NovelToon NovelToon

Air Mata Pernikahan

Bab 1

“Ibu lepaskan. Sakit bu, hikkksss, hikkkss, hikkkkss,.” Tagis Maharani saat merasakan sakit di legan saat ibu mertuanya menarik tangannya dengan sangat keras.

Ramayani, ibu mertua Maharani, selalu saja memperlakukan Maharani dengan seenaknya. Jika Agam, sang anak pergi bekerja, maka dengan penuh kebahagiaan Ramayani langsung memberikan pelajaran pada menantunya, Maharani.

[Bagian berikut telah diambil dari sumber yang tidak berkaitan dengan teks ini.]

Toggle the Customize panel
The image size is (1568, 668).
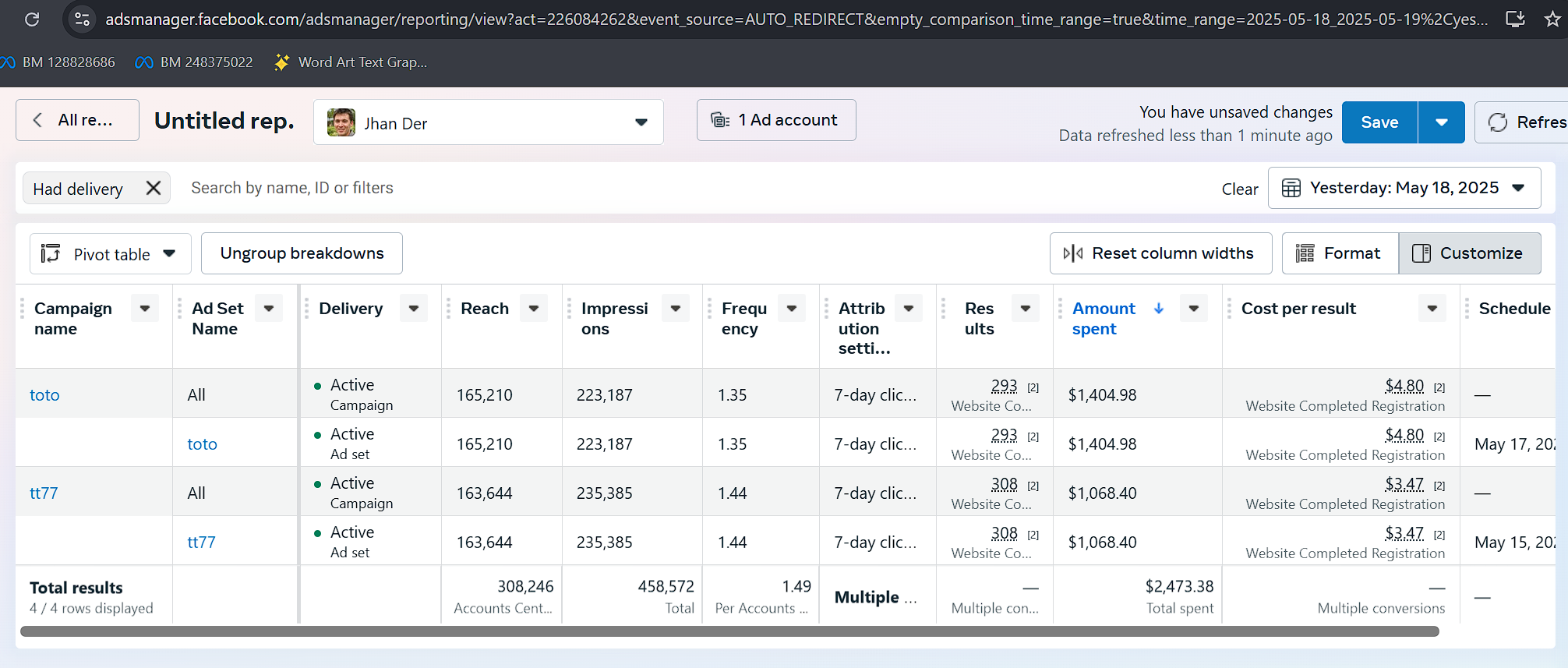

“Menangislah terus. Tidak akan ada yang mau menolongmu” Ucap Ramayani dengan lantangnya, sambil terus menyeret Maharani, hingga keluar dari kamar.

Sejak pertama menjadi menantu di rumah ini, Maharani sama sekali tidak di anggap keberadaannya. Ia hanya mempunyai status menantu tapi tidak mendapatkan perlakuan yang baik. Terbukti, sejak hari pertama menikah, dan menjadi istri dari Agam, Maharani selalu mendaptkan cibiran dari ibu mertuanya, bahkan di hari kedua Maharani menjadi menantu, mertuanya langsung memerintahkan Maharani untuk mengerjakan semua pekerjaan rumah tanpa di bantu sama sekali oleh asisten rumah tangga.

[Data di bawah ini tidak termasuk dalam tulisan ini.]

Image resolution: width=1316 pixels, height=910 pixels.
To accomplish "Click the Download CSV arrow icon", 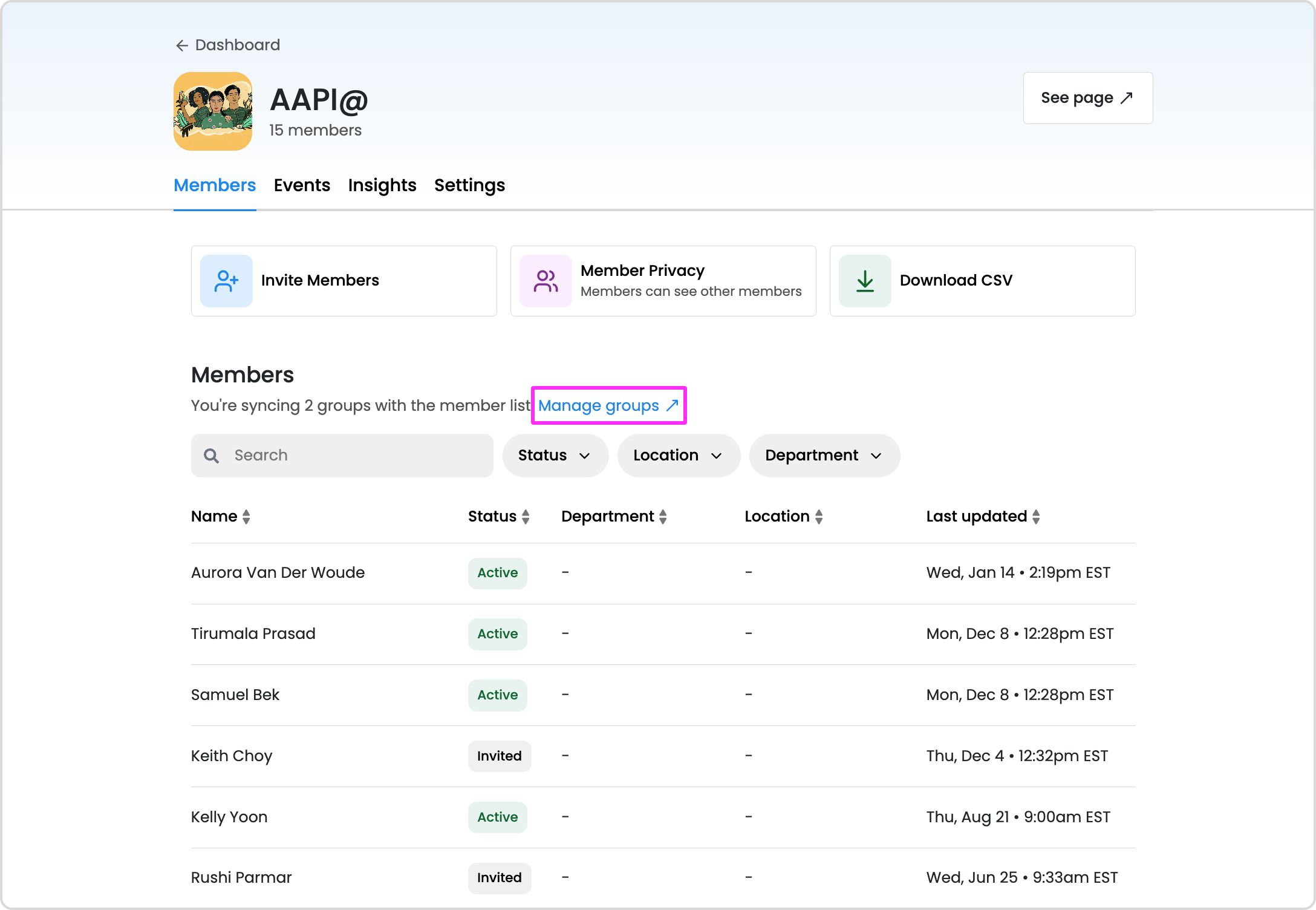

“Bu, sakit. Tolong lepaskan.” Kata Mahari memohon. Dan bukannya melepas, Ramayani justru menarik semakin keras lengan Maharani.

“Enak sekali kau jadi istri. Suamimu kerja, capek-capek cari uang dan kau! Dengan santainya berbaring di tempat tidur.” Kecam Ramayani yang selalu menjadikan alasan tidur untuk terus memaki dan memarahi Maharani.

Ada saja alasan tiap harinya, agar dirinya bisa membuat Maharani tidak betah dan memilih pergi, agar niatnya untuk melakukan perjodohan yang sempat tertuda dulu, bisa kembali terjadi.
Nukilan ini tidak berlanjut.